REQUEST:
Copy the records below line for line, beginning at the line that contains "This screenshot has width=900, height=500." and stopping after the line that contains "click(x=606, y=417)". Omit the pictures.

DATA SUPPLIED:

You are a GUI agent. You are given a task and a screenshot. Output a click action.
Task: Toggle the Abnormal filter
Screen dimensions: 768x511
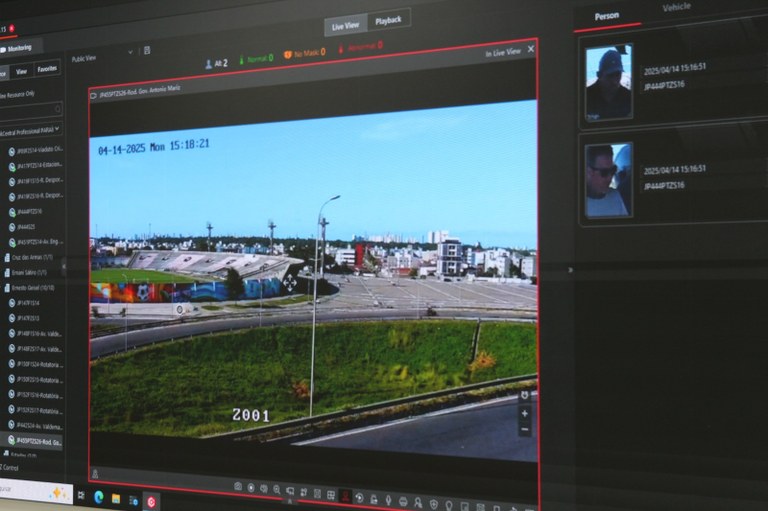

...

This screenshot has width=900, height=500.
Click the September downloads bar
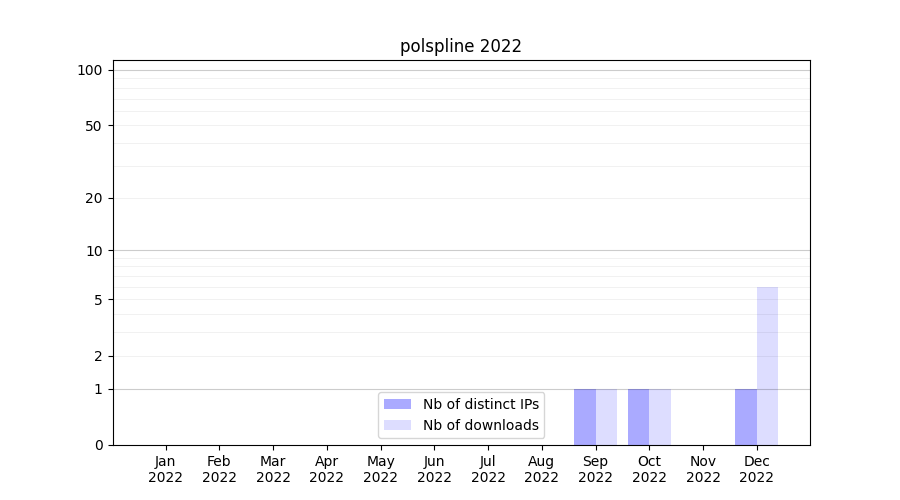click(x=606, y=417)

RESULT OF THE EXERCISE:
This screenshot has width=900, height=500.
Click the September downloads bar
click(x=606, y=417)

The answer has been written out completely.